RECORD EXTRACTS:
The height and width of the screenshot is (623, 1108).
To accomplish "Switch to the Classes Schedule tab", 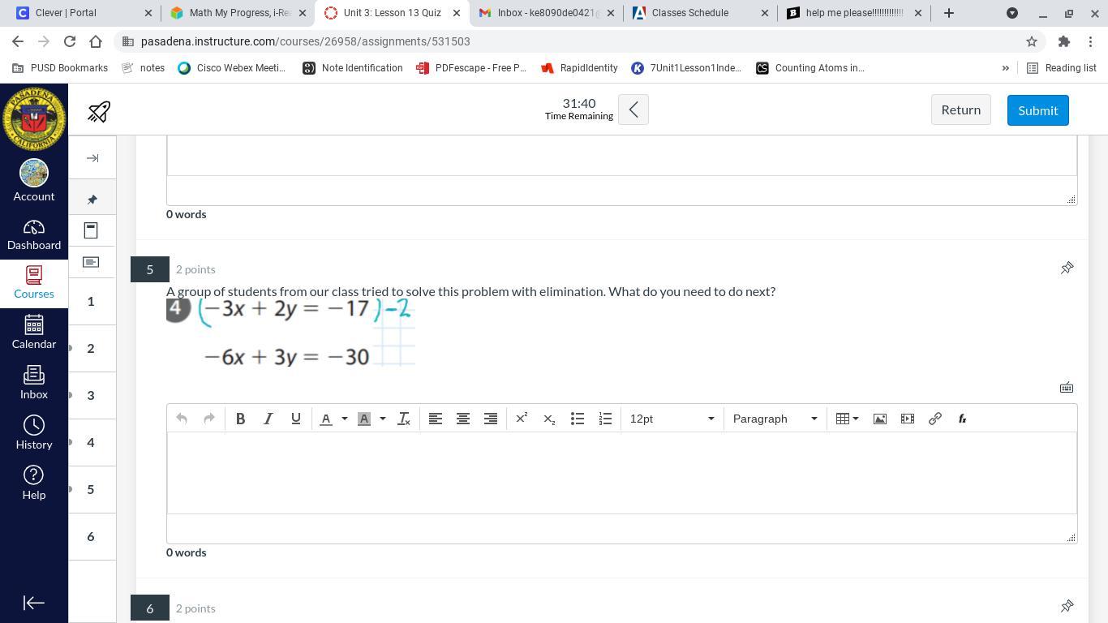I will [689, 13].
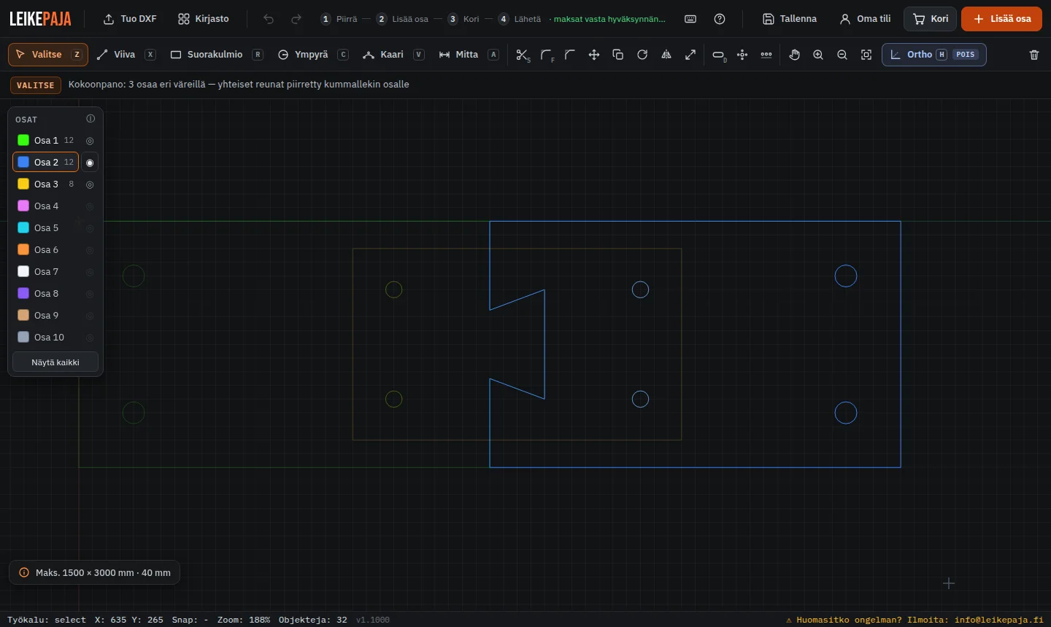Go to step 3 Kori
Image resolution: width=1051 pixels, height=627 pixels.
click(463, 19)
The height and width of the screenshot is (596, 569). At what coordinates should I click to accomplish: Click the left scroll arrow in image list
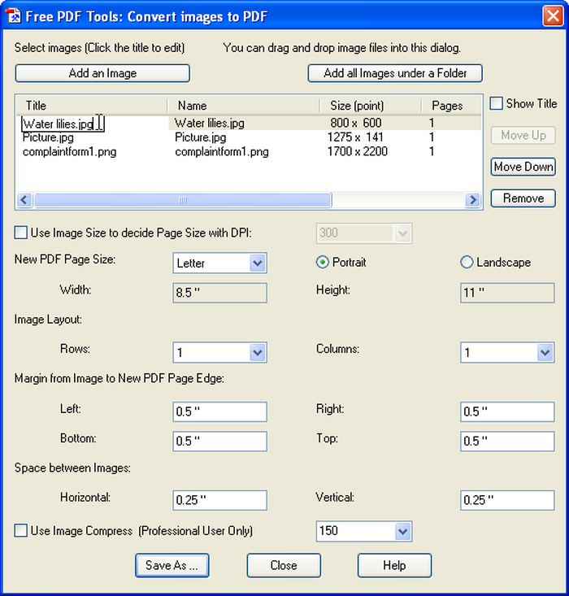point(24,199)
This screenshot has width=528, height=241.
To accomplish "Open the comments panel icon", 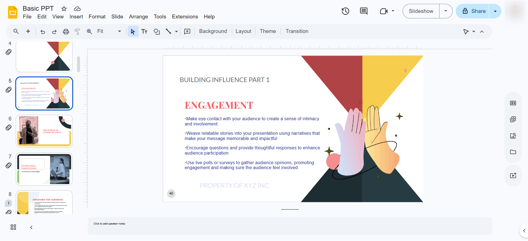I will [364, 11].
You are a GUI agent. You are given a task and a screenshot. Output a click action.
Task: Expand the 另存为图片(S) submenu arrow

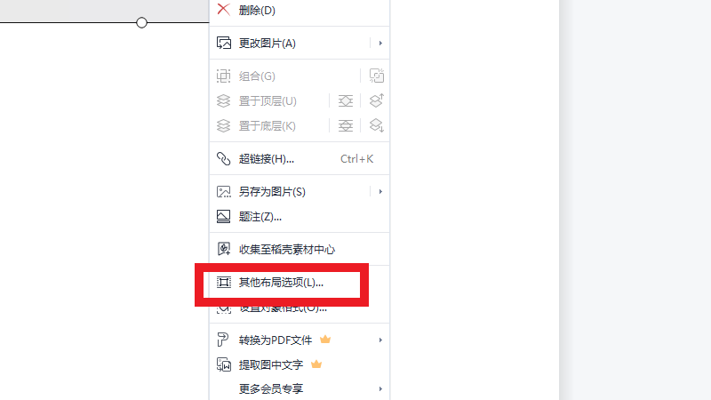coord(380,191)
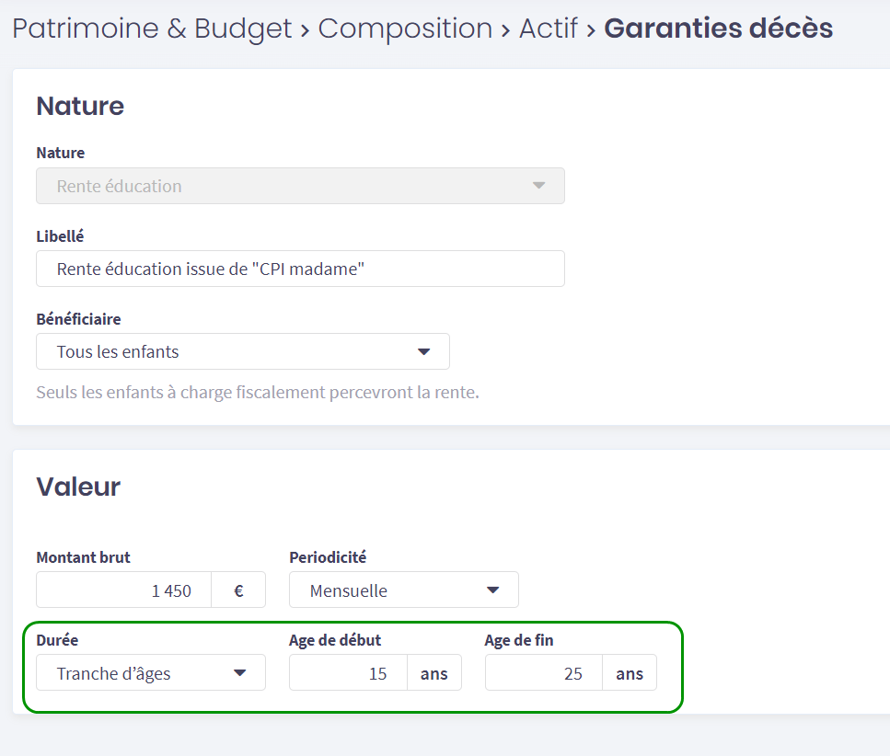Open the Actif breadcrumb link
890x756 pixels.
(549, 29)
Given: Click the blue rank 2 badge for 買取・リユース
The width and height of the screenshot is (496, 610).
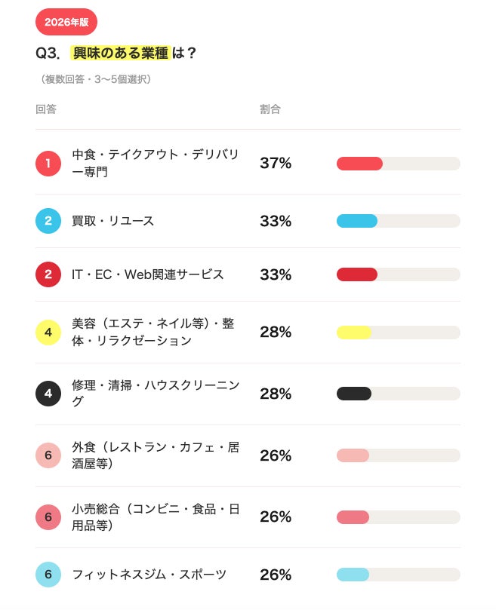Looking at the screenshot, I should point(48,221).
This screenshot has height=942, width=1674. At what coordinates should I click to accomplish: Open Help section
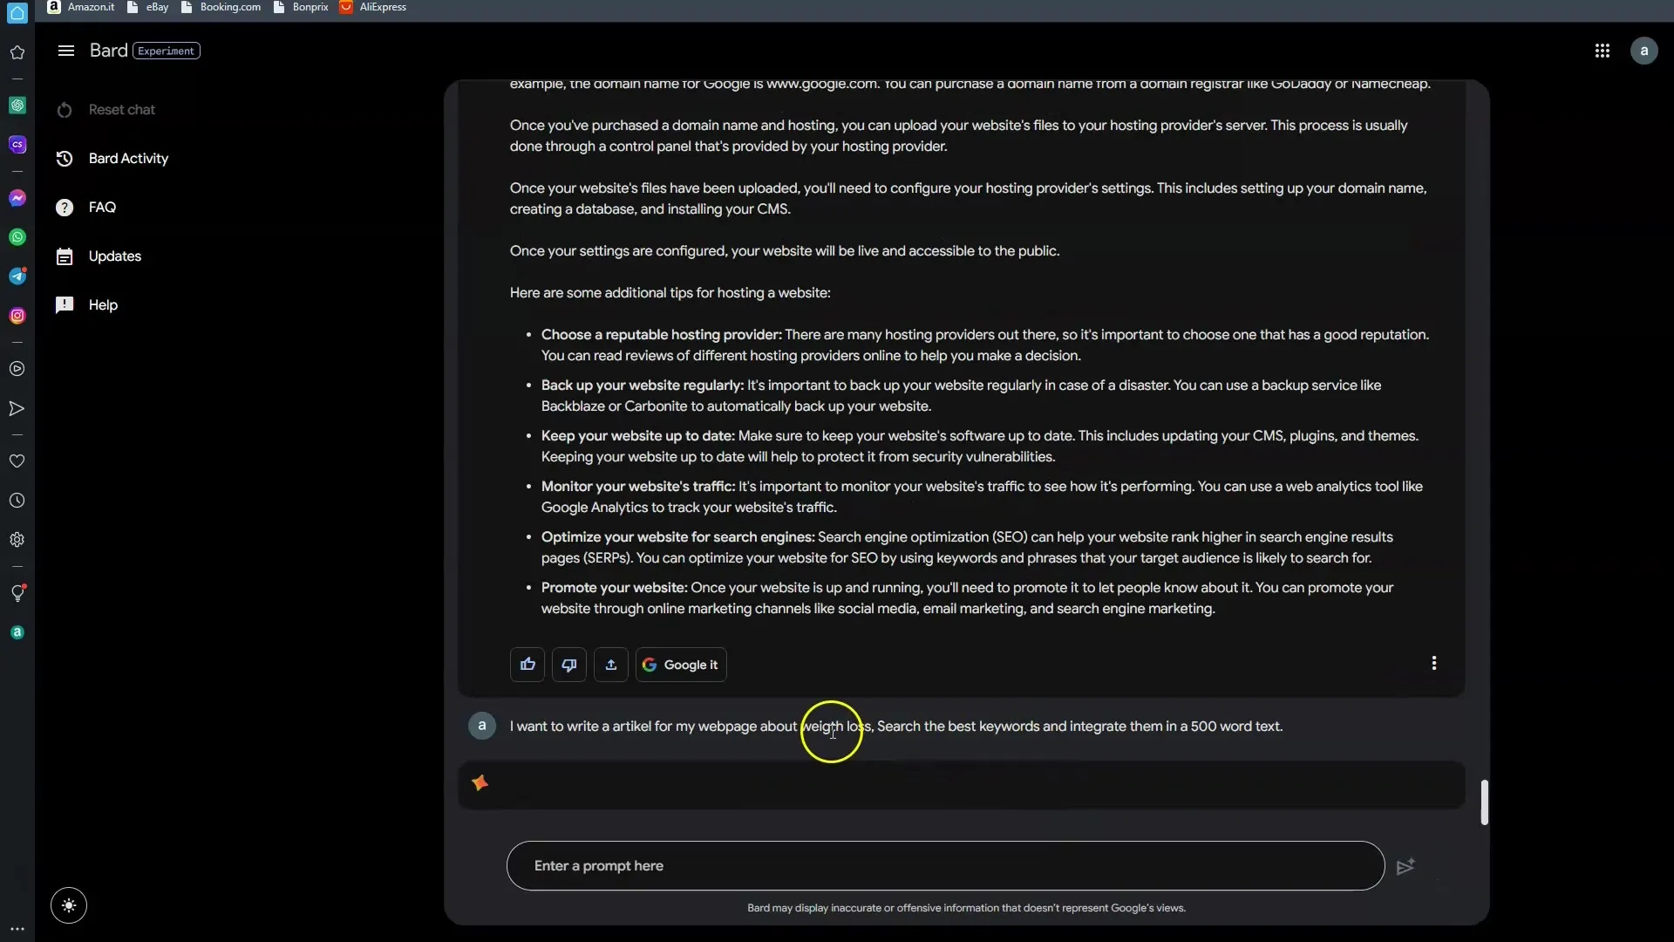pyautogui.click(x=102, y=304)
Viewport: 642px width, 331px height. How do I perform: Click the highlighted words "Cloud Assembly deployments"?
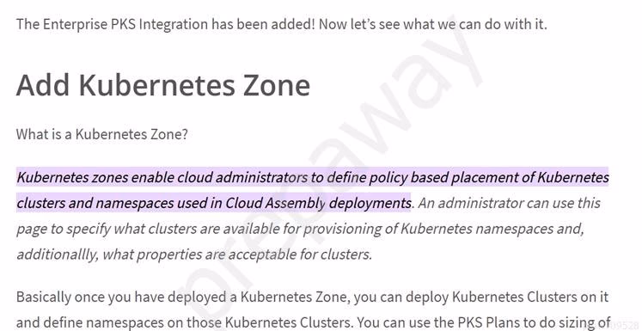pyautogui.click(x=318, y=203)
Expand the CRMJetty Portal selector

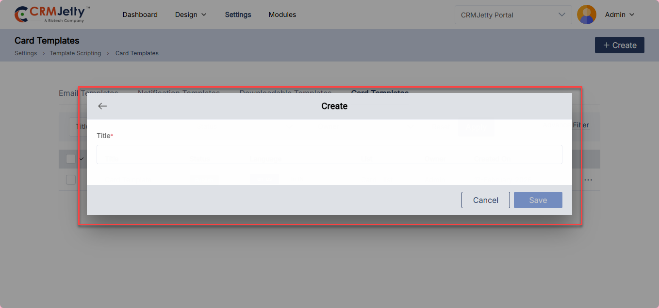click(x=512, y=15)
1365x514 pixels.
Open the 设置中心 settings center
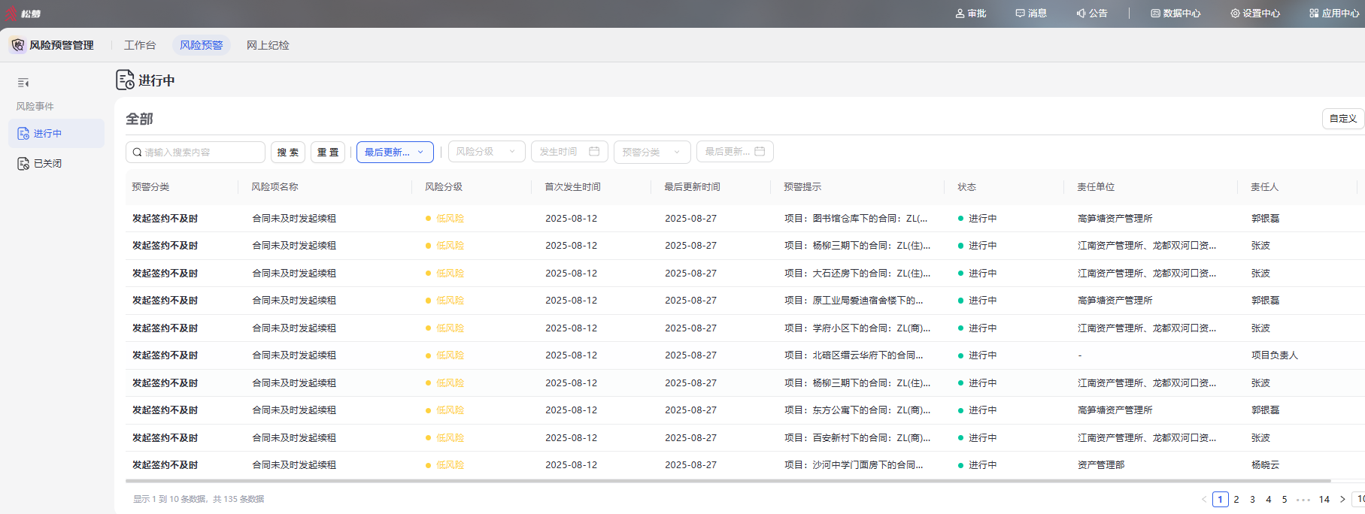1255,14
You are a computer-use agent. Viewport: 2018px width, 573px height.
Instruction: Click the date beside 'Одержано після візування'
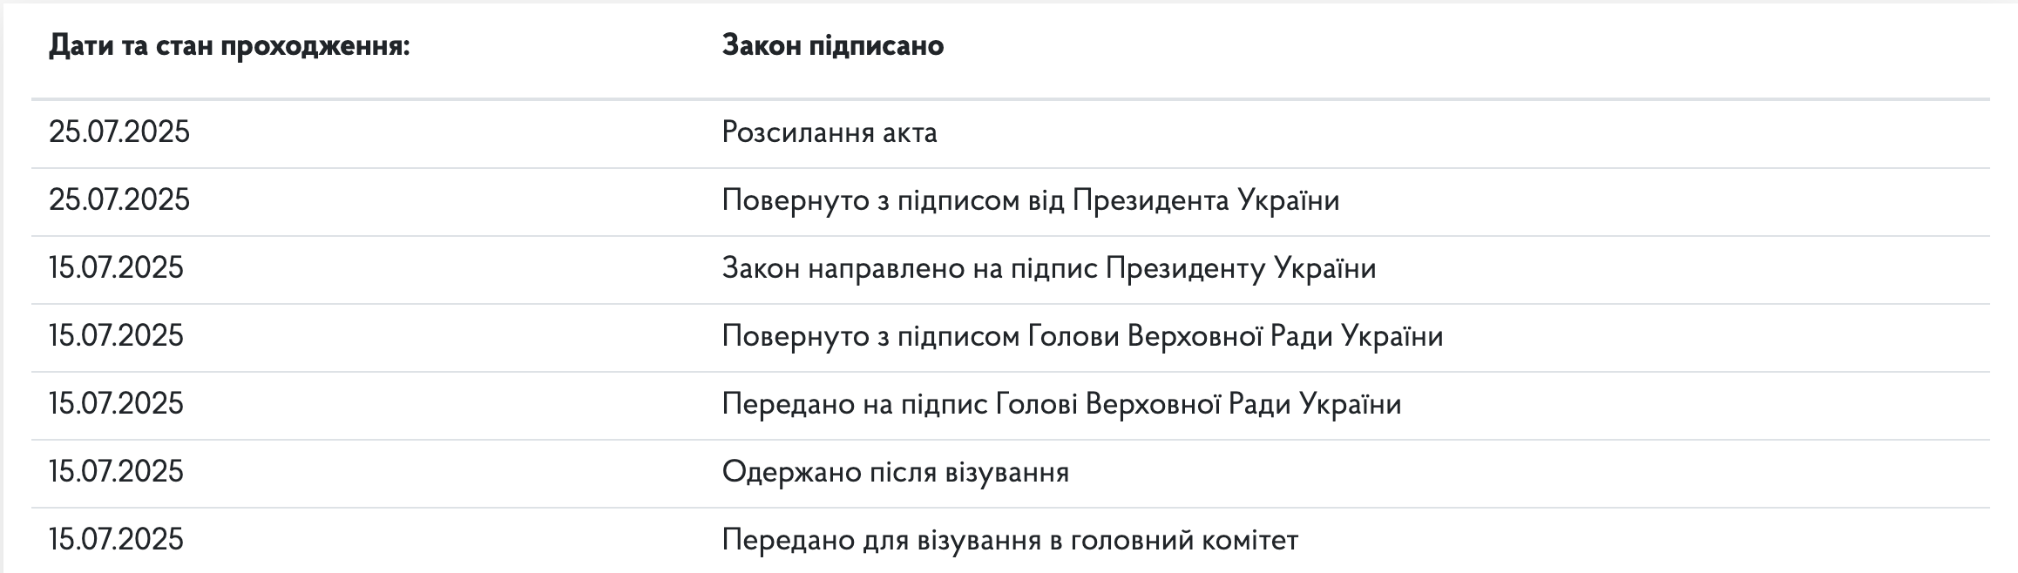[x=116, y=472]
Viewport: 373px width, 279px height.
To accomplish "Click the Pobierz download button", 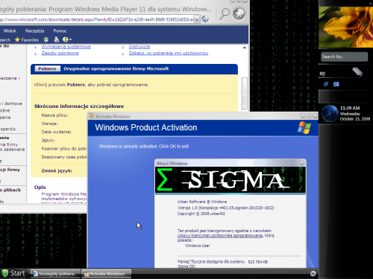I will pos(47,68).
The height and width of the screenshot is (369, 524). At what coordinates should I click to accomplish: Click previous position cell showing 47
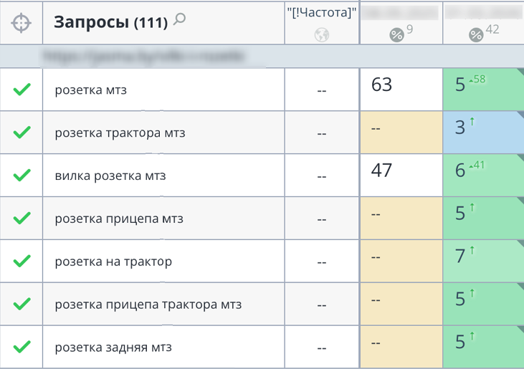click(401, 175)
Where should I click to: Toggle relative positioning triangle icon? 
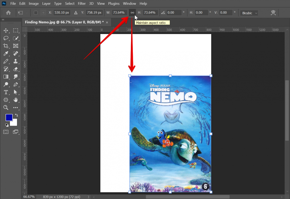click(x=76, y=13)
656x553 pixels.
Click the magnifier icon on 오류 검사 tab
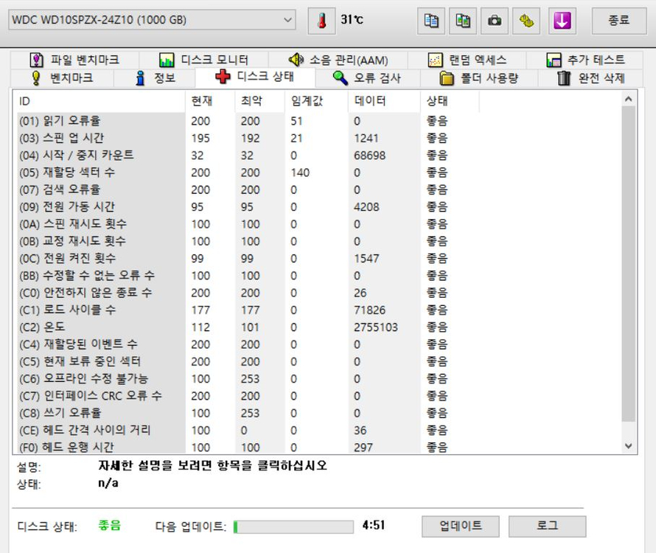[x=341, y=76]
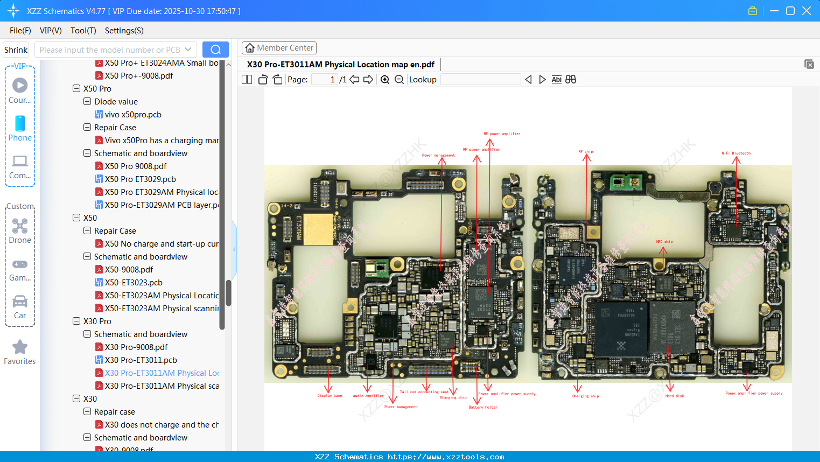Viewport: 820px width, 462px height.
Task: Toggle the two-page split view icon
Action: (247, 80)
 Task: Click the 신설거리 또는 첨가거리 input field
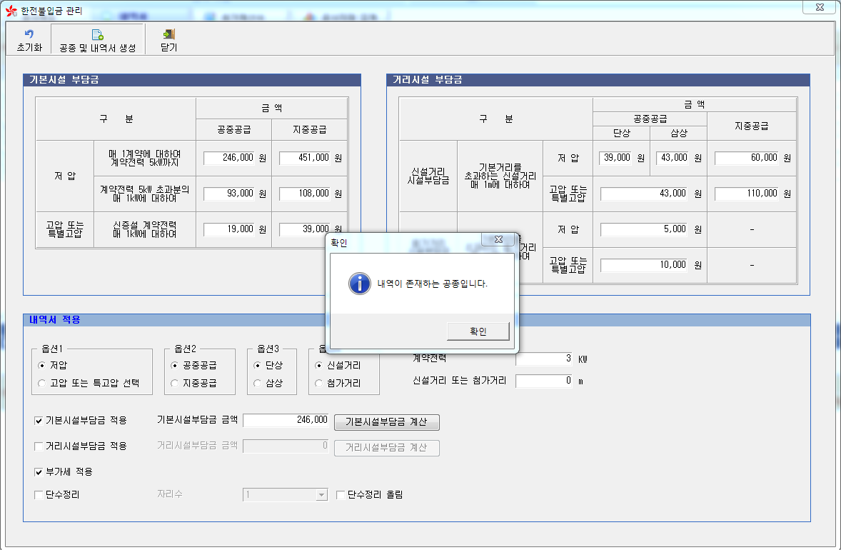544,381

EXERCISE INSTRUCTIONS: Your answer must be an exact copy of the lines from the one with "Click the magnifier icon on 오류 검사 tab" through the final line of the data, both included, without any pictures.

TASK OUTPUT:
Click the magnifier icon on 오류 검사 tab
[x=341, y=76]
Viewport: 820px width, 462px height.
Task: Toggle the two-page split view icon
Action: (247, 80)
 Task: Click the 신설거리 또는 첨가거리 input field
544,381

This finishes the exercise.